Sağlık Bakanlığından yapılan açıklamada, korona virüs nedeniyle son 24 saatte 69 kişinin hayatını kaybettiği toplam vefat sayısının 425 olduğu açıklandı. Açıklamada, bugünkü test sayısının 16 bin 160, vaka sayısı ise 2 bin 786 olduğu belirtildi.

Toplam test sayısının 141 bin 716, toplam vaka sayısının 20 bin 921, yoğun bakım hasta sayısının bin 251, entübe hasta sayısının 867, iyileşen hasta sayısının 484 olduğu kaydedildi.

“İstanbul’da bir kişinin bulaştırdığı kişi sayısı 16”

Doğru maske kullanımına ilişkin soruya Bakan Koca, “Hastalık belirtisi olan herkesin mutlak maske takması gerektiğini ancak şu dönemde her geçen gün risk taşıyan ve giderek vaka sayısının arttığı bölgelerin olduğunu biliyoruz. Bu bölgelerde maske takmanın doğru olabileceğini, özellikle kalabalık ortamlarda market, Pazar, toplu taşıma gibi çalışma ortamı gibi yoğun ortamlarda maske tıkılması gerektiği bilim kurulunun da önerisi” şeklinde yanıt verdi.

Virüsün bulaş şiddetine ilişkin Sağlık Bakanı Koca, virüsle ilgili bilgi kaynağının DSÖ ve Çin olduğunu belirterek, “Bir kişinin ortalama 2,6 kişiye bulaştırdığını biliyoruz. Kendi vakalarımızın analizlerini yapıyoruz. Çin’de analizlerde binlerle on binlerle ifade edilen bir analiz biz görmedik. Türkiye analizlerinde bu bilgiyi aktarmış olacak. Bizim gördüğümüz sadece İstanbul için söylüyorum. Bir kişinin bulaştırdığı kişi sayısı 16” dedi.

Bir basın mensubunun sorusu üzerine Covid-19 nedeniyle hayatını kaybedenlerin defin işlemlerine yönelik açıklamalarda bulunan Koca, “Bu çok istismar edilen normalde bulaşıcı hastalıklarla ilgili nasıl gömülüyor ise covis-19’da da aynı şekilde gömülmesi gerekiyor. Koruyucu ekipmanlarla nasıl yapılıyor ise devamında kireç ve benzeri uygulama olmadan defni yapılıyor ise benzer durumun burada olduğunu da yazıyla bildirdik. Farklı bir uygulama olmadığını, ekstra uygulama yapılmasına gerek olmadığını tekrar ifade etmek istiyorum” diye konuştu.

Sağlık personeline şehitlik unvanı verilmesi taleplerini değerlendiren Koca, “Gönül hiçbir sağlık çalışanımızın kaybedilmesinden yana değil. Benim de gönlümde şehit olarak geçmesi yatar. Bu önümüzdeki günlerde gündeme gelecek bir konu” ifadelerini kullandı.

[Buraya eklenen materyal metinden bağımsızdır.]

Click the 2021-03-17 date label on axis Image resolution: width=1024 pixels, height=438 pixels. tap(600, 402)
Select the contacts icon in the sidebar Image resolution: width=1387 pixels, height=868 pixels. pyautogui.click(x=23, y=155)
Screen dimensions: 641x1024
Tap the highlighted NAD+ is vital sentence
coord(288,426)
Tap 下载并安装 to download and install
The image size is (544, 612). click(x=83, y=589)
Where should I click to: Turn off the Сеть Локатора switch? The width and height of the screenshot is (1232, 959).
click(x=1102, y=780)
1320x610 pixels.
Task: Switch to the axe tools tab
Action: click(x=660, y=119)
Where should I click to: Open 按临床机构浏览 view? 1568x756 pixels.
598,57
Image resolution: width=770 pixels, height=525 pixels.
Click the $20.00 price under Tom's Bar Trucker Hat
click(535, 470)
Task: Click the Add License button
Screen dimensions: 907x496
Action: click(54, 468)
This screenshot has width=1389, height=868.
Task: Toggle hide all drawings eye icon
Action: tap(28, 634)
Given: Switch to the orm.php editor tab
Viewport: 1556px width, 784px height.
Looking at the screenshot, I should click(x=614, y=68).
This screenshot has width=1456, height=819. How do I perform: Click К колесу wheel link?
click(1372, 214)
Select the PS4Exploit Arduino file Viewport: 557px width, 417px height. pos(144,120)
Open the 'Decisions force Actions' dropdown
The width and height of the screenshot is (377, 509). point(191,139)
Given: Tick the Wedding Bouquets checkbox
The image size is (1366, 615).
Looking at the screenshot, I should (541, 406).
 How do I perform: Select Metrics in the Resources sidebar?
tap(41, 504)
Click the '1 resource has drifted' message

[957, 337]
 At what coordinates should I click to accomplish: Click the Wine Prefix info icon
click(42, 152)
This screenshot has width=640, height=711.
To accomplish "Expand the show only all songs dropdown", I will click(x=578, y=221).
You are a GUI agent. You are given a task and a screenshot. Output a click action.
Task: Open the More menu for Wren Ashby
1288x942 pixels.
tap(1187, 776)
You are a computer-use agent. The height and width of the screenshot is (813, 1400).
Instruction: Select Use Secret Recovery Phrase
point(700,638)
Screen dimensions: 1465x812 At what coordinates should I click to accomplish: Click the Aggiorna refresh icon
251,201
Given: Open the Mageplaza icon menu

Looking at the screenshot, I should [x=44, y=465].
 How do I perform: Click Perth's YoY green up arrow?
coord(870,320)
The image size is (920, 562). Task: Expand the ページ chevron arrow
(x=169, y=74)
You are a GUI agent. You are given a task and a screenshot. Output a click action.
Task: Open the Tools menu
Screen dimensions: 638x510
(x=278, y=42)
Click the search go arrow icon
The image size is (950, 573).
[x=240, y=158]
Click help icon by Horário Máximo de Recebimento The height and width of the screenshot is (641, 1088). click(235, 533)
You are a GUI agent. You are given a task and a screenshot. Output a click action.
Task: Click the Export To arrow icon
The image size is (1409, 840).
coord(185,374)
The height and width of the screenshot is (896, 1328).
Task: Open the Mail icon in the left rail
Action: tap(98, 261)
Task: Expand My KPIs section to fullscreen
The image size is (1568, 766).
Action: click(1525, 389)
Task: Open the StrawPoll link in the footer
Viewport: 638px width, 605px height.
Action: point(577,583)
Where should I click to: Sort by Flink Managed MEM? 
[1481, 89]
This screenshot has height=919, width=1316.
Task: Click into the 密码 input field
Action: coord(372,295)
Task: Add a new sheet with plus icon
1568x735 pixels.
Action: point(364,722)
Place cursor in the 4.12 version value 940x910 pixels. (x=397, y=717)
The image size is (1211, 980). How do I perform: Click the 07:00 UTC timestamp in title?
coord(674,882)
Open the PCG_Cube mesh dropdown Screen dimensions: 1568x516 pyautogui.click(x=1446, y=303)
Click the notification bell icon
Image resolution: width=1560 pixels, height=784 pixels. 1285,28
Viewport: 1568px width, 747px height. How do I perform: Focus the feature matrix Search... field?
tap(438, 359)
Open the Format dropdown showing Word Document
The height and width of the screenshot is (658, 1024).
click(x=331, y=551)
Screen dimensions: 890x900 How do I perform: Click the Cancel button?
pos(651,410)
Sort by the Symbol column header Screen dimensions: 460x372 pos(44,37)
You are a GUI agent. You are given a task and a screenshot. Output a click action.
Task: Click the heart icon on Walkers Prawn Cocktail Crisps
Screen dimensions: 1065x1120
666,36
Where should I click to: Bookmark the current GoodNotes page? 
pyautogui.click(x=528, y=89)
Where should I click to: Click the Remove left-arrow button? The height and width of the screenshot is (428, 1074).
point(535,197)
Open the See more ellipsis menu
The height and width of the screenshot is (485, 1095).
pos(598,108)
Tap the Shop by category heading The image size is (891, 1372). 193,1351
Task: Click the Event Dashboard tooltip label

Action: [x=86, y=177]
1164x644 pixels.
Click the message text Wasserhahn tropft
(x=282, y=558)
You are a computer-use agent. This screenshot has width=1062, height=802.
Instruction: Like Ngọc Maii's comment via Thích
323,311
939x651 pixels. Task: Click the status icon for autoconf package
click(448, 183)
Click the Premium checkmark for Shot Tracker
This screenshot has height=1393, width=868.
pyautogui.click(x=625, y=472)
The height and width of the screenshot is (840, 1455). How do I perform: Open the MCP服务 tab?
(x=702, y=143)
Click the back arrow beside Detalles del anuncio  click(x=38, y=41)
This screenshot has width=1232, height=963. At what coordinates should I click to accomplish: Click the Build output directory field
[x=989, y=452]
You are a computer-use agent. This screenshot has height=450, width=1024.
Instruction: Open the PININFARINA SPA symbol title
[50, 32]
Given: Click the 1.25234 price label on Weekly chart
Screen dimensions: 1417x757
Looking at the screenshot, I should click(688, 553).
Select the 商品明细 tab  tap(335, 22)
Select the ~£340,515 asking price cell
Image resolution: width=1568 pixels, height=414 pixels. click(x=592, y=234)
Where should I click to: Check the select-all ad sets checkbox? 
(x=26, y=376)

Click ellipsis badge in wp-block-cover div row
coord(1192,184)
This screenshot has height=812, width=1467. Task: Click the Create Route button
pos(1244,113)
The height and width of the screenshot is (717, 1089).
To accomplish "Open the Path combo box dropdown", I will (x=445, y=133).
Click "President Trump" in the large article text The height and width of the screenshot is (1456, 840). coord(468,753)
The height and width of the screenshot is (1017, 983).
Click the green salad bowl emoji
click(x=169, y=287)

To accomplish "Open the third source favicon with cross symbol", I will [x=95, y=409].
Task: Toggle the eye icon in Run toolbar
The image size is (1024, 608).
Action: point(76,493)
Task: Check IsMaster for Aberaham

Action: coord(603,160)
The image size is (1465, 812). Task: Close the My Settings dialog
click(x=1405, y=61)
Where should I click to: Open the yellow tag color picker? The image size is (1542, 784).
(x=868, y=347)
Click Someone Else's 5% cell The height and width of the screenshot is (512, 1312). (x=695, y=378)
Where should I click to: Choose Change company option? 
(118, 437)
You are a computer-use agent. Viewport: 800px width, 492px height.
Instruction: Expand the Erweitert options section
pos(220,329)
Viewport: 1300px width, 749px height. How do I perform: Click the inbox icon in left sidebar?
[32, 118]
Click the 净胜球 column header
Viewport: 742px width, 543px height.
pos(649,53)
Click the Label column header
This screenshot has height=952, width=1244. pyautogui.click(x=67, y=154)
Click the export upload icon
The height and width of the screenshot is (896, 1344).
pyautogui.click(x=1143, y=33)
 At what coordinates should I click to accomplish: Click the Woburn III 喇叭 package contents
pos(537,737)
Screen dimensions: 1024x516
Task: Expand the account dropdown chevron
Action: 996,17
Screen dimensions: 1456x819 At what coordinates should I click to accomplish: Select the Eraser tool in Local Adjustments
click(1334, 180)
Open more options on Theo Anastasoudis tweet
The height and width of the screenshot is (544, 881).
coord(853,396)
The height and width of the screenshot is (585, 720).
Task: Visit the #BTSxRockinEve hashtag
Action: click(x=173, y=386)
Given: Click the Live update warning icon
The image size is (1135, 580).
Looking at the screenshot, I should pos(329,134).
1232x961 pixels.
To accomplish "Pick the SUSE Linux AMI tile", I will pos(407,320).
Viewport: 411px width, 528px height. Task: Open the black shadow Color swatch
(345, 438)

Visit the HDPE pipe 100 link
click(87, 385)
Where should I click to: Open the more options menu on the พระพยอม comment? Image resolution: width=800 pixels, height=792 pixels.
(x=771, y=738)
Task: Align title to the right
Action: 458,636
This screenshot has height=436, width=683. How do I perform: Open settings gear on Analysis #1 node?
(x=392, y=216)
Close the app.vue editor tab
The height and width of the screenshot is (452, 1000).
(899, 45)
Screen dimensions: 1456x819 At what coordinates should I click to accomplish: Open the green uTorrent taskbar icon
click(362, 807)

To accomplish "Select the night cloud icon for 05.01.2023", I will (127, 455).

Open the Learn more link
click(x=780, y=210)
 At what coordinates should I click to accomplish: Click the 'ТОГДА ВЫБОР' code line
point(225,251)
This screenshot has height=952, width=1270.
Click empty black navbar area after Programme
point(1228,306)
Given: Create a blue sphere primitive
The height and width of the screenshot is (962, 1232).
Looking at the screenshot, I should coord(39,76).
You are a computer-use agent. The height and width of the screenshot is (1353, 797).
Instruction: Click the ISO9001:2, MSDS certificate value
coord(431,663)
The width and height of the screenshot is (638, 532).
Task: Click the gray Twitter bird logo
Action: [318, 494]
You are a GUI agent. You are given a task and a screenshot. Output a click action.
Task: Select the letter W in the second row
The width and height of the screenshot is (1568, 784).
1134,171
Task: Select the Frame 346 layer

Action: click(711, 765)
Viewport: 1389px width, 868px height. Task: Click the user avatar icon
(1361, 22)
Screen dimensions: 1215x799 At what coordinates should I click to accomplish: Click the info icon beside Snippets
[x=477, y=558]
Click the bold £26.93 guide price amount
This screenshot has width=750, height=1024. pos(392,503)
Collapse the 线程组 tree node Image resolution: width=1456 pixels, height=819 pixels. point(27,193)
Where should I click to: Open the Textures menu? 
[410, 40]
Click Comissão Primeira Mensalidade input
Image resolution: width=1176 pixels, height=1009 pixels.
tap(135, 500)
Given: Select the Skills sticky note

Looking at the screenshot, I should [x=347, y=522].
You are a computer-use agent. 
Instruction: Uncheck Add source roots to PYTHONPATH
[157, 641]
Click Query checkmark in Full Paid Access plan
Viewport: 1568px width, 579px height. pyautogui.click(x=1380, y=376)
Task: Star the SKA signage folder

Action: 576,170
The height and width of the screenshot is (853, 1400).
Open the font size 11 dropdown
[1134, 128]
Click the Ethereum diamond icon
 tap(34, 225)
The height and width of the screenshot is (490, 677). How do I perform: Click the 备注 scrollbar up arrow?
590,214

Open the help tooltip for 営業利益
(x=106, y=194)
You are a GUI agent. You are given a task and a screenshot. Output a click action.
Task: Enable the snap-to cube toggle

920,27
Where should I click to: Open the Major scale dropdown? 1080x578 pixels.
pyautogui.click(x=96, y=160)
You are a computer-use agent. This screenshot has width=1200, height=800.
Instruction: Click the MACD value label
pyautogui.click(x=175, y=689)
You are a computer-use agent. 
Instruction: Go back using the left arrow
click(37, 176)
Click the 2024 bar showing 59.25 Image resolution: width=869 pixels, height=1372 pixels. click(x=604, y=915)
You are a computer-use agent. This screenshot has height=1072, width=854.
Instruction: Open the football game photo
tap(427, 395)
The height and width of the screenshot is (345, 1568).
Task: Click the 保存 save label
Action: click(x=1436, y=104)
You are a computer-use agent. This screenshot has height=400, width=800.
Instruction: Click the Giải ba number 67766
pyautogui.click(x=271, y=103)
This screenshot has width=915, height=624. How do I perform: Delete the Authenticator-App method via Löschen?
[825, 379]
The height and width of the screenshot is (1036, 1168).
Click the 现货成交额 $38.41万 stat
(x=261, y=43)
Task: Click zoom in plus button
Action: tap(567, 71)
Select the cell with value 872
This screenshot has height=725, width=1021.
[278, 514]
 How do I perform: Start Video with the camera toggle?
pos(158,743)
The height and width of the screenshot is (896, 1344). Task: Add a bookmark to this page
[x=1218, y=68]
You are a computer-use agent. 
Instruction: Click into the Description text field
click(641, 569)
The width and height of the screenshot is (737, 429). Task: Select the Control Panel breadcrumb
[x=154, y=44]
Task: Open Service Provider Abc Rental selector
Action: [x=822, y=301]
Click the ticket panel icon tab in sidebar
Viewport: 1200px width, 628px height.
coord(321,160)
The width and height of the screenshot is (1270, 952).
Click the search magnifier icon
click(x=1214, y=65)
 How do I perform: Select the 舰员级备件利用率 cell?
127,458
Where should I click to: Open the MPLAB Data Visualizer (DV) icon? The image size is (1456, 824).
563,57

Çin’den gelen ilaçlarla ilgili bilgi veren Koca, “Daha önceki çalışmalar yoğun bakım sürecinde olan hasta için daha uygun olacağı şeklindeydi. Ama bizim şu an gördüğümüz önümüzdeki 3-5 gün içinde söylemek daha doğru olur ama iki üç gün önce alınan kara gereği entübe edilen hastalar için tercih etmiştik. Bu ilacın yoğun bakım öncesi yani daha entübe edilmediği, solunum sıkıntısının başladığı dönemde faydasının daha fazla olduğunu gördük. Algoritma da buna göre değişti” şeklinde konuştu.

"1 metreden mesafeden sonra etkisi olmaz gibi durumdan biraz daha farklı olduğunu söyleyebilirim"

ABD’de yapılan ve virüsün havada asılı kaldığı iddialarını ortaya koyan açıklamaya ilişkin konuşan Bakan Koca, “Havada kaldığı yönündeki araştırma detaylarını bilmiyoruz bununla ilgili geniş bir araştırma henüz yok ama bulaşıcılığın çok yüksek olduğunu bu yüksekliğin bildiğimiz 1 metreden mesafeden sonra etkisi olmaz gibi durumdan biraz daha farklı olduğunu söyleyebilirim” dedi.

“Virüs organları nasıl etkiliyor?” sorusu üzerine ise Sağlık Bakanı Koca,

“Organları direkt etkilediği bir özelliğini şu ana kadar bilmiyoruz ama önümüzdeki zaman diliminde vaka sayısının artmasıyla yapılacak analizlerle bunu söylemek mümkün olabilir. Bizim bildiğimiz normal bir mevsimsel grip gibi başladığı, devamında solunum sistemini etkilediği, solunum yetmezliği ve organ yetmezliğinin daha sonra devreye girdiği şeklinde” açıklamasında bulundu.

Bilim Kurulu üyeleri arasında bir hocanın virüse yakalandığı iddialarına Bakan Koca, “Bu ortamda da şu an pozitif olan kişiler olabilir. Bilim Kurulunda da bu virüsü taşıyan kişiler her zaman olabilir. Bir arkadaşımızın böyle bir durumunun olduğunu söyleyebilirim” dedi.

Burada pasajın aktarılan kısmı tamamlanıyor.